1. A power system inspection registration method based on a BIM model and a three-dimensional point cloud model, characterized in that, Including the following steps: Obtain the BIM model, BIM model file, 3D point cloud model, and 3D point cloud file of the target power system; Extract the geometric representation and geometric coordinate system from the BIM model file, and generate the first registration descriptor of the BIM model according to the geometric representation and the geometric coordinate system; Extract the intersection line direction feature and normal vector feature of the 3D point cloud file, and generate the second registration descriptor of the 3D point cloud model according to the intersection line direction feature and the normal vector feature; Calculate the rough transformation matrix between the BIM model and the 3D point cloud model through the first registration descriptor and the second registration descriptor; Convert the first spatial coordinate system of the BIM model to the second spatial coordinate system of the 3D point cloud model according to the rough transformation matrix to obtain the BIM model file after rough registration; Triangulate the BIM model file after rough registration to generate a number of triangular Mesh patches; Downsample the triangular Mesh patches to obtain 3D point cloud models of different scales; Organize the 3D point cloud model and the 3D point cloud models of different scales in the hierarchy of a KD-tree to obtain KD-tree node units, and iteratively calculate the fine transformation matrix according to the KD-tree node units; Convert the BIM model file after rough registration to the BIM model file after fine registration according to the fine transformation matrix; Generate an inspection flight path according to the BIM model file after fine registration, and send the inspection flight path to the target UAV.

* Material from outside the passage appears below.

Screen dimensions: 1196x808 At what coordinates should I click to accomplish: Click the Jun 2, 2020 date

2. The power system inspection registration method based on a BIM model and a three-dimensional point cloud model according to claim 1, wherein, The extracting the geometric representation and geometric coordinate system from the BIM model file, and generating the first registration descriptor of the BIM model according to the geometric representation and the geometric coordinate system includes: Extract the geometric coordinate system and shape definition of each element in the BIM model file; Extract the geometric representation under the shape definition and analyze the type of the geometric representation; Calculate the normal vector information, boundary information, and intersection line information of each face according to the type of the geometric representation; Based on the geometric coordinate system, combine the normal vector information, boundary information, and intersection line information of each face to obtain a series of first quadruple representations or first triple representations of non-parallel planes as the first registration descriptor.

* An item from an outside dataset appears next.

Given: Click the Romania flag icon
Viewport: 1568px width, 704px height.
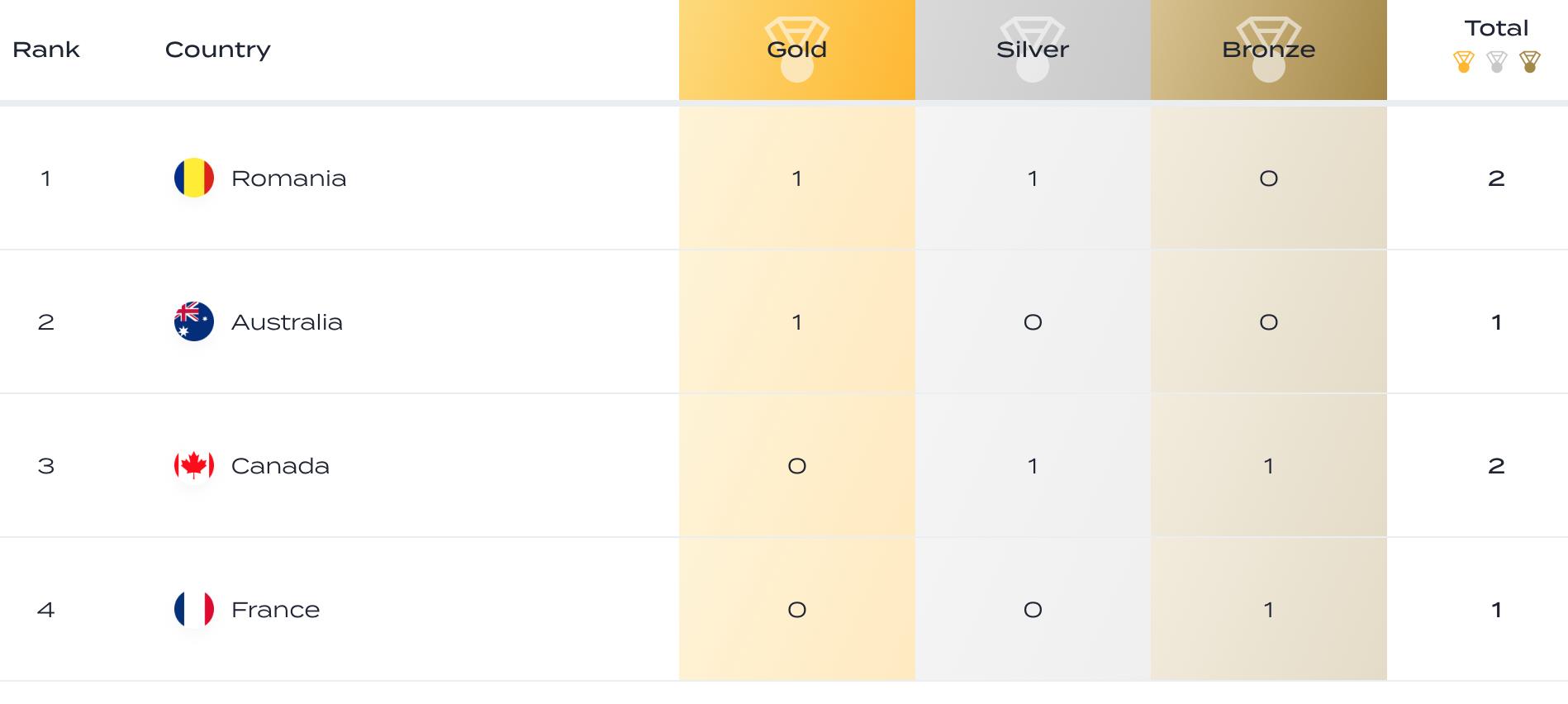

3. The power system inspection registration method based on the BIM model and the three-dimensional point cloud model according to claim 1, wherein The extracting the intersection line direction feature and normal vector feature of the 3D point cloud file, and generating the second registration descriptor of the 3D point cloud model according to the intersection line direction feature and the normal vector feature includes: Randomly select three points in the 3D point cloud file to construct a temporary plane, and calculate the distance from each point to the temporary plane; Distinguish the three points into inliers and outliers according to the distance, and extract the inliers and the temporary plane from the 3D point cloud file as the plane boundary information of the current face; Iteratively execute the process of extracting the plane boundary information from the 3D point cloud file until all points in the 3D point cloud file have been randomly selected, and obtain the plane boundary information of multiple faces; Calculate the intersection line direction feature and the normal vector feature according to the plane boundary information of the multiple faces; Combining the intersection line direction feature and the normal vector feature to obtain a series of second quadruple representations or second triple representations of non-parallel planes as the second registration descriptor.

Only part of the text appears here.